L’acquéreur de l’ensemble des actifs se trouve être la société d'investissement Aequita basée à Munich. « Chaque site bénéficie d'une base opérationnelle solide et d'un effectif hautement expérimenté et engagé. Nous sommes confiants dans notre capacité à accélérer leur développement grâce au modèle actionnarial d'Aequita », se réjouit Christoph Himmel, fondateur et directeur associé du fonds de retournement allemand. La clôture de la transaction proposée est actuellement prévue pour le premier semestre 2026, sous réserve de l'achèvement des processus d'information et de consultation des instances représentatives du personnel concernées. Aucune garantie n’a été fournie, pour l’heure, concernant le maintien de l’ensemble des milliers d'emplois qui pourraient être impactés.
Les vapocraqueurs sous pression
Pourtant, le p-dg de LyondellBasell, Peter Vanacker, souhaite se montrer rassurant quant aux desseins du groupe en ce qui concerne le Vieux continent. « L'Europe reste un marché clé pour LYB et nous continuerons d'y participer après cette transaction, en mettant davantage l'accent sur la création de valeur en établissant un leadership rentable dans les solutions circulaires et renouvelables », affirme-t-il. En 2024, le chimiste américain avait ouvert les discussions autour de ses actifs européens – dans le sillage de la décision d’ExxonMobil d’acter la fermeture de son vapocraqueur de Notre-Dame-de-Gravenchon (Seine-Maritime) – avec l’objectif de bâtir une entreprise rentable de solutions circulaires et bas-carbone, et d'améliorer sa performance et sa culture d'entreprise. Les difficultés de la pétrochimie européenne en termes de compétitivité étaient déjà le sujet à l’époque, la conjoncture n’ayant fait que se dégrader au fil des mois, notamment en raison de la croisade commerciale menée par Donald Trump.
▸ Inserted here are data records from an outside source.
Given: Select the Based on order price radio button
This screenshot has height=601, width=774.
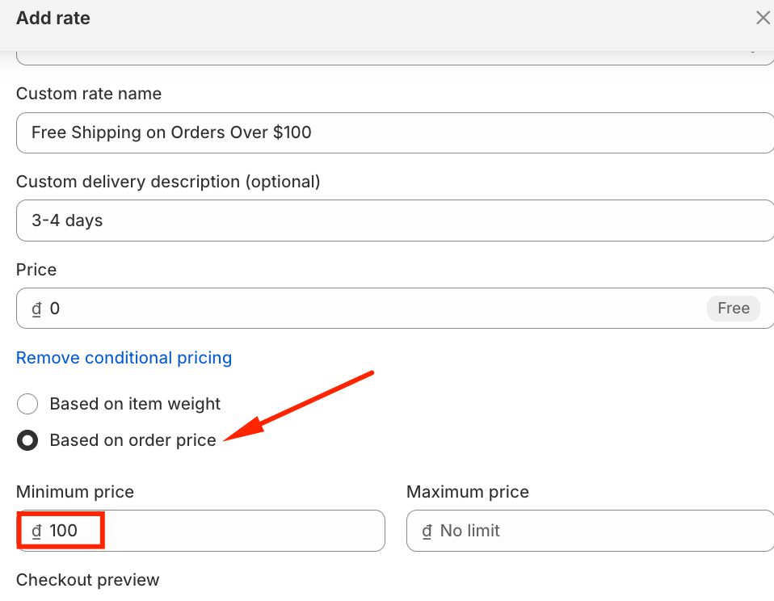Looking at the screenshot, I should pyautogui.click(x=27, y=440).
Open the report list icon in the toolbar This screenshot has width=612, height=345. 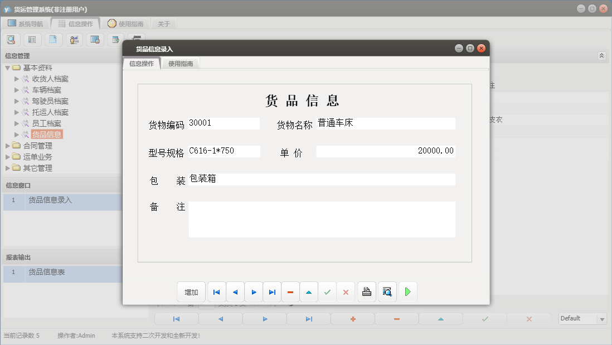pyautogui.click(x=32, y=39)
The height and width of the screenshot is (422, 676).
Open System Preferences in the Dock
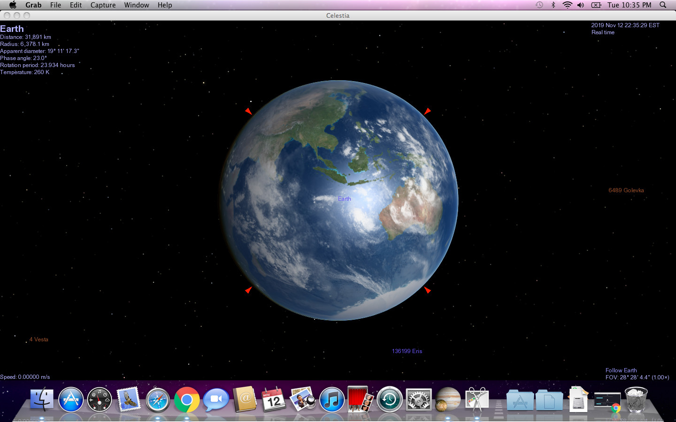pos(419,400)

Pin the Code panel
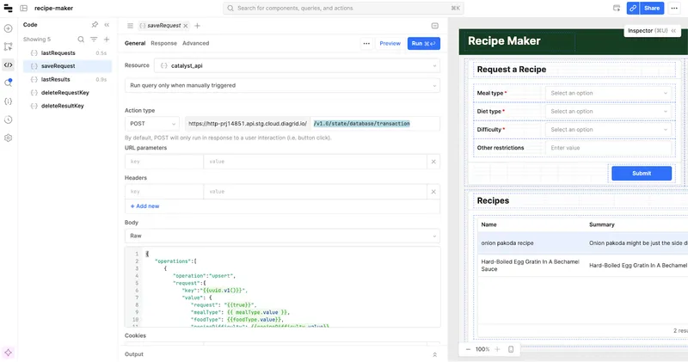coord(95,25)
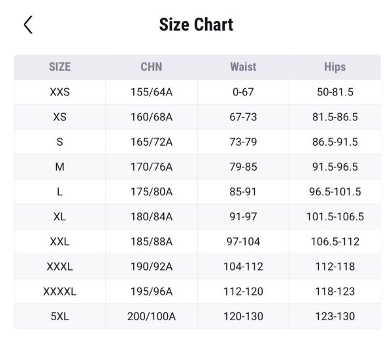The width and height of the screenshot is (392, 349).
Task: Select the SIZE column header
Action: [x=59, y=67]
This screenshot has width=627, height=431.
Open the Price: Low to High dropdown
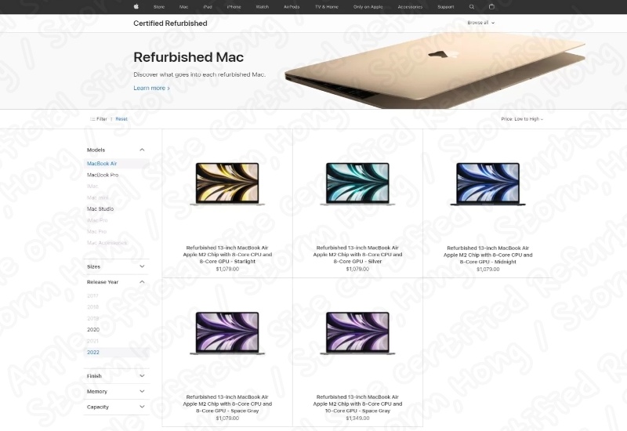coord(522,119)
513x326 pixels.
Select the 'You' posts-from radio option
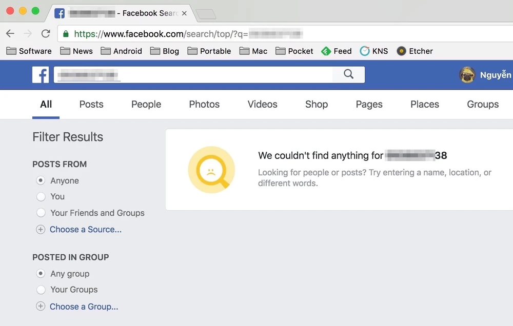(41, 197)
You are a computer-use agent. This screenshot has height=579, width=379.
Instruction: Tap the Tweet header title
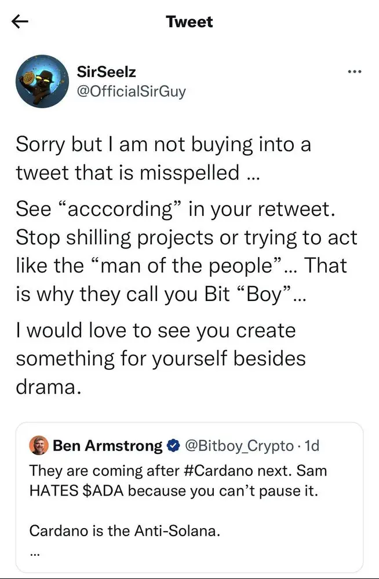point(189,22)
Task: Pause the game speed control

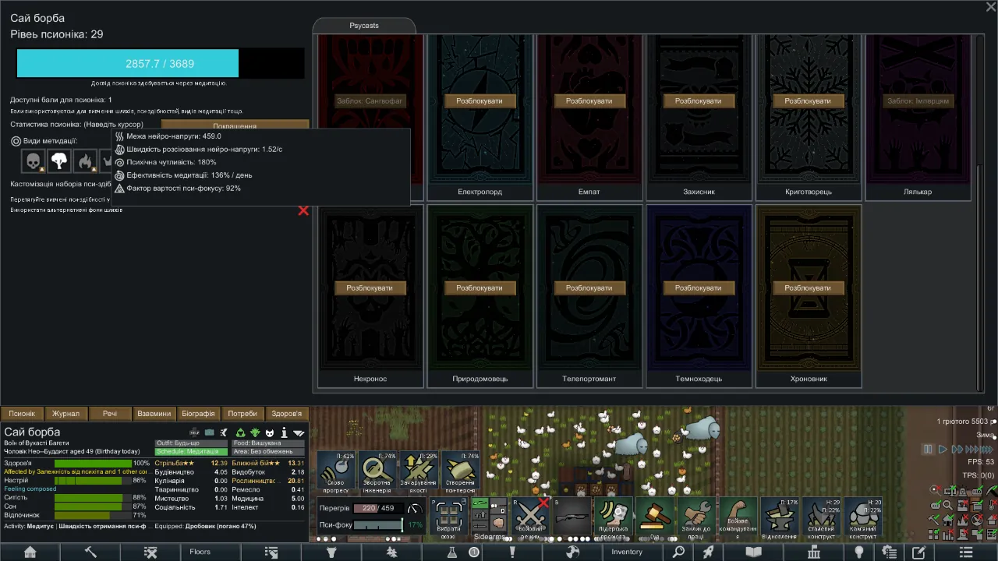Action: pyautogui.click(x=928, y=449)
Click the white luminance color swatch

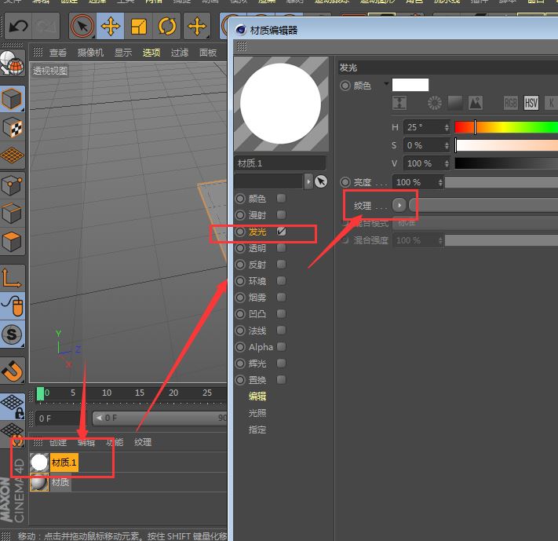click(410, 85)
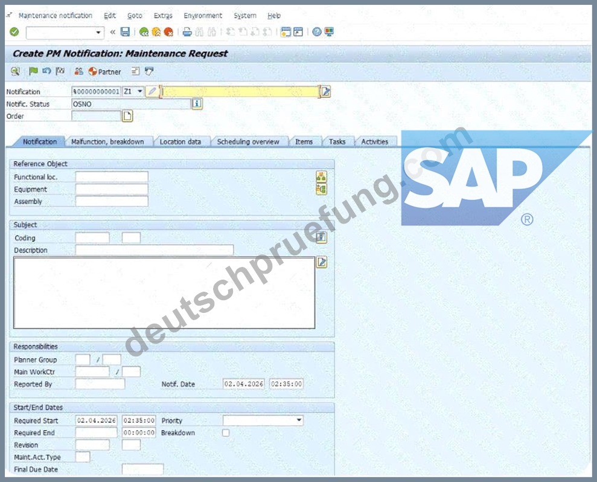Open the notification type Z1 dropdown
The width and height of the screenshot is (597, 482).
tap(139, 91)
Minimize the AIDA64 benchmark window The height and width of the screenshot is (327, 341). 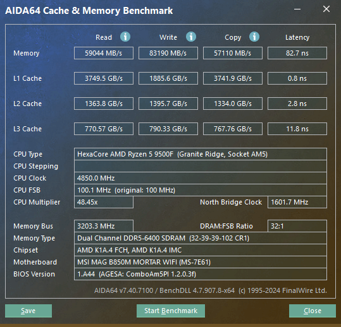pyautogui.click(x=297, y=9)

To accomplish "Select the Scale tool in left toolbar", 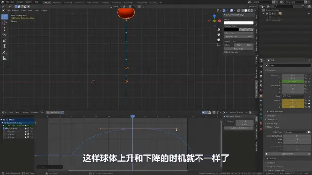I will point(4,40).
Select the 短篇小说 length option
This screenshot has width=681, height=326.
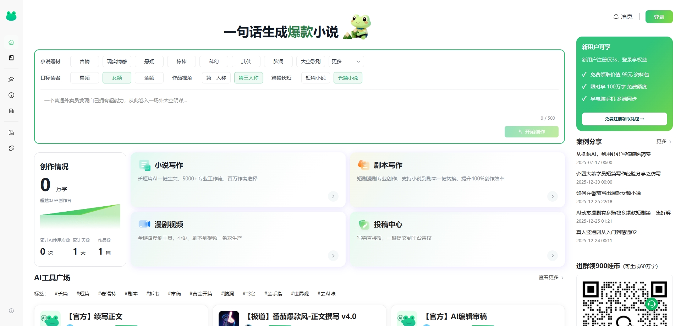click(x=315, y=78)
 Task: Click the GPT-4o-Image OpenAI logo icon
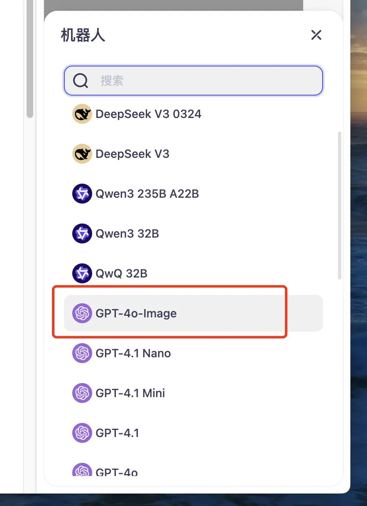coord(82,313)
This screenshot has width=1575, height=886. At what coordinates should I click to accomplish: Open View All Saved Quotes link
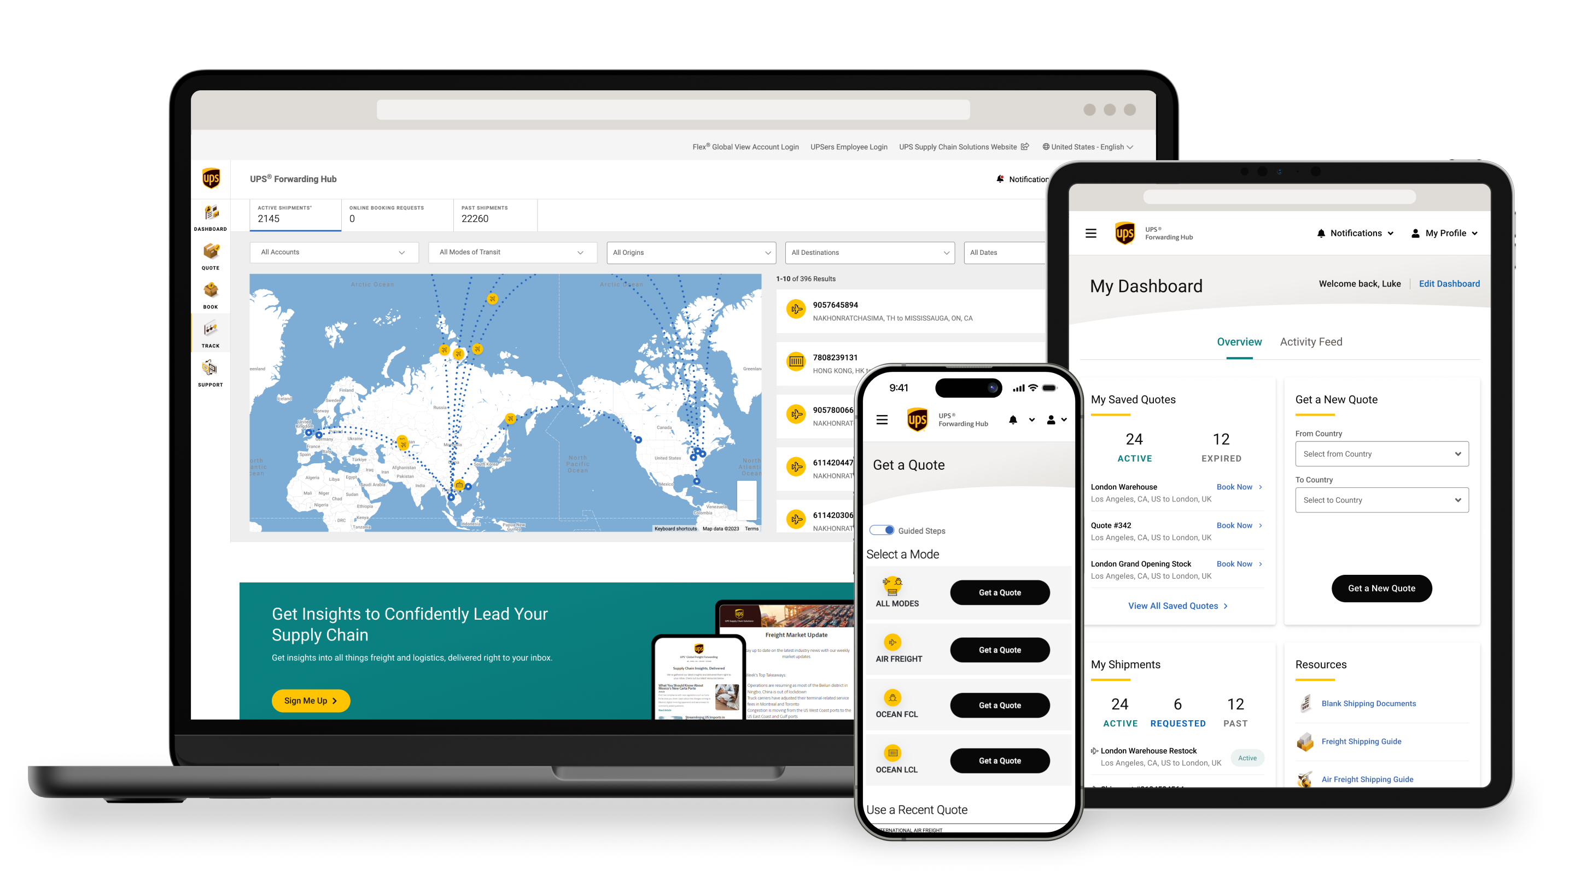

En avril 2025, France Chimie avait dénombré près de 47 usines menacées en France (les plus électro-intensives) sur la période 2024-2026. En Europe, c’est près de 200 à 350 usines (y compris le vapocraquage) qui se retrouvent en porte-à-faux, pour un total de 150 000 à 200 000 emplois menacés. Et les vapocraqueurs restent largement en ligne de mire. L’Italie va voir le dernier site de craquage du pays, l’unité de Priolo opérée par Versalis, s’arrêter d’ici à la fin 2025. D’ici à la fin 2027, TotalEnergies prévoit aussi l’arrêt de l’un de ses deux vapocraqueurs – le plus ancien – de son complexe de raffinage et de pétrochimie d'Anvers (Belgique) en raison d’une offre excédentaire de produits pétrochimiques en Europe, notamment sur l’éthylène.